Was the sacrifice really necessary on Wednesday night?
The second-half substitutions killed the game for Northern Ireland against Romania in their final Nations League match.
There was stability and a strong structure to the team.
That dissipated when manager Ian Baraclough opted for a couple of double replacements.
It completely changed the dynamic of the game.
The departure of Matty Kennedy and Liam Boyce took away a forward threat, which had the Romanians on the back foot, while Michael Smith's absence - taken off along with Josh Magennis - caused confusion, with players scampering to make up for his workload, allowing the grateful visitors possession of the football which had previously been denied.
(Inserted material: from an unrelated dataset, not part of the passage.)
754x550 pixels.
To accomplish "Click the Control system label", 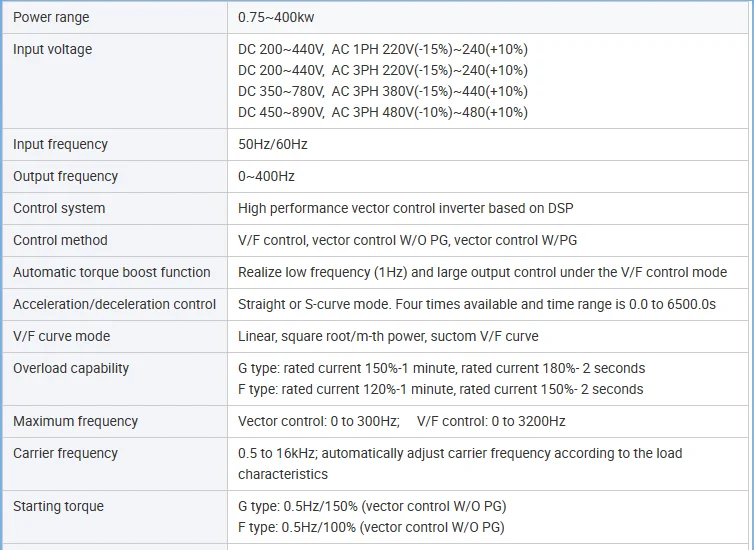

Sure, Hearts had a league match on Friday night and therefore Baraclough no doubt had that in mind for Boyce and Smith, while for Manchester United youngster Ethan Galbraith any exposure to senior international football is important in his development, but in terms of morale, a victory would have been a huge boost for a Northern Ireland squad attempting to find its identity again and with the introduction of fresh, new talent.
While a draw with Romania on the opening night of the Nations League in September was to be celebrated, Wednesday's night point apiece at Windsor Park, in terms of emotion, was down towards the other end of the scale.
Substitutions, in recent times, have been to the major benefit and scourge of Northern Ireland.
Going back to the start to the start of the Euro qualifiers after Northern Ireland had opened with a 2-0 win over Estonia in Belfast, their next three games against Belarus (home), Estonia (away) and Belarus (away) were heavily influenced by substitutions. Josh Magennis came off the bench to snatch the winner against Belarus and then the Hull City hitman, along with Conor Washington, were brought on at half time in Tallin to turn the tide and in Borisov the subs gave the side the impetus to go on a snatch a late win.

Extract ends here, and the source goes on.